Mr Peters said he would not let the personal attacks on his character get in the way of choosing the best coalition partner.
Asked if the matter would hurt National's chances of wooing New Zealand First as a potential partner, Mr Peters said it would not.
"You have sometimes a poison chalice ... I don't know if you remember 1996," he told reporters on the campaign trail in Northland yesterday.
"What you're saying is ... that in the interests of the nation and its economic and social survival that one should put his personal views above the serious decision one's got to make, and above that of his caucus and how they see it ... and I'm not going to do that."
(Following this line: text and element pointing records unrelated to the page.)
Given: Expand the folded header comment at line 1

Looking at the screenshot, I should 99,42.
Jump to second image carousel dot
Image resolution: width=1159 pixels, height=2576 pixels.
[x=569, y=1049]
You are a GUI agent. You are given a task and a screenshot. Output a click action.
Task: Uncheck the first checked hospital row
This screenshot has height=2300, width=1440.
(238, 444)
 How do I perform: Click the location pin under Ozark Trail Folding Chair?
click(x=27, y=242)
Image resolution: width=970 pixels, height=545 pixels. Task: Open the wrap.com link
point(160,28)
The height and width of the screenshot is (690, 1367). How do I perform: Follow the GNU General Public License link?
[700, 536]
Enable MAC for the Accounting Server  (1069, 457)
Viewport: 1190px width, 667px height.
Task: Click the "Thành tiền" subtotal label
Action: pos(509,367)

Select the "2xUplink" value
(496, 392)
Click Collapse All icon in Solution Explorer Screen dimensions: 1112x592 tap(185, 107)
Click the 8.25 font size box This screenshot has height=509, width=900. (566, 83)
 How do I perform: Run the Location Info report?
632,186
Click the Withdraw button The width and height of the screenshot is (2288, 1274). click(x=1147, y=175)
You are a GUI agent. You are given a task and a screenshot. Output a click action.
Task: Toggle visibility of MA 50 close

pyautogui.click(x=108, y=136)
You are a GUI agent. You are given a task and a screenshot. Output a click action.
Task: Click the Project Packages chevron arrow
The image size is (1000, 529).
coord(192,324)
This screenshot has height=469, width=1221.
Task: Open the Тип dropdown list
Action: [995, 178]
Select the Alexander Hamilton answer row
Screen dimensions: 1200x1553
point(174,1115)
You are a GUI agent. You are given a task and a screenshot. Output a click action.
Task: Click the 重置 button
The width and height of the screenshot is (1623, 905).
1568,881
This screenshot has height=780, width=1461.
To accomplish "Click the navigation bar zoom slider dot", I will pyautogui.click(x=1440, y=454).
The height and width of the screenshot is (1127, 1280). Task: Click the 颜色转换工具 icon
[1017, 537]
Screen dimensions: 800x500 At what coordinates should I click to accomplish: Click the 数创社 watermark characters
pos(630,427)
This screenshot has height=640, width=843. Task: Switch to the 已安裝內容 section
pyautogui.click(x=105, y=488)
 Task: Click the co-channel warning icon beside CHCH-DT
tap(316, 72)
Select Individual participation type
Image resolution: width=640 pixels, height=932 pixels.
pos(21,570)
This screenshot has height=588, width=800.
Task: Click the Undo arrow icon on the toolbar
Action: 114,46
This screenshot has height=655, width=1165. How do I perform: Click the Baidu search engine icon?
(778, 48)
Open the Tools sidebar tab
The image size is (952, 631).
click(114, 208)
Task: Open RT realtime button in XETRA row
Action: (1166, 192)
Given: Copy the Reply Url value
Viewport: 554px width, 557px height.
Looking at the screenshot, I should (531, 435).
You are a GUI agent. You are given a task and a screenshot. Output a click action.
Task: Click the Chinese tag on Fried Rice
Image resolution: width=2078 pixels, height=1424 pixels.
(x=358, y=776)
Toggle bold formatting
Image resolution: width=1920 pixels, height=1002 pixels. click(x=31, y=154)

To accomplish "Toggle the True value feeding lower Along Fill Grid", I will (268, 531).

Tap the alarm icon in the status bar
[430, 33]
Mr Peters sided with National after the country's first MMP election in 1996, despite having an often bitter relationship with National's leader at the time, Jim Bolger.
Flashpoints included Mr Peters being sacked from Mr Bolger's cabinet in 1991, Mr Bolger calling Mr Peters a racist, and Mr Peters calling Bolger "unfit to govern".
Mr Peters was eventually appointed deputy prime minister and treasurer, with the National-New Zealand First coalition lasting two years before he was sacked from Cabinet again in 1998, forcing him back to the opposition benches for the next six years.
Which party New Zealand First might work with this time around would be decided by the New Zealand First caucus and the party's board, Mr Peters said.
Despite facing accusations that his party was to blame for the leak of Mr Peters' personal information, Mr English was adamant the two parties' relationship had not soured.
"It doesn't need to damage the relationship ... Mr Peters has dealt with the issue to the satisfaction of MSD [Ministry for Social Development]."
Labour leader Jacinda Ardern would not be drawn on the issue.
"That's not something that I've focused on ... we've been quite focused on our policy announcement,'' she said.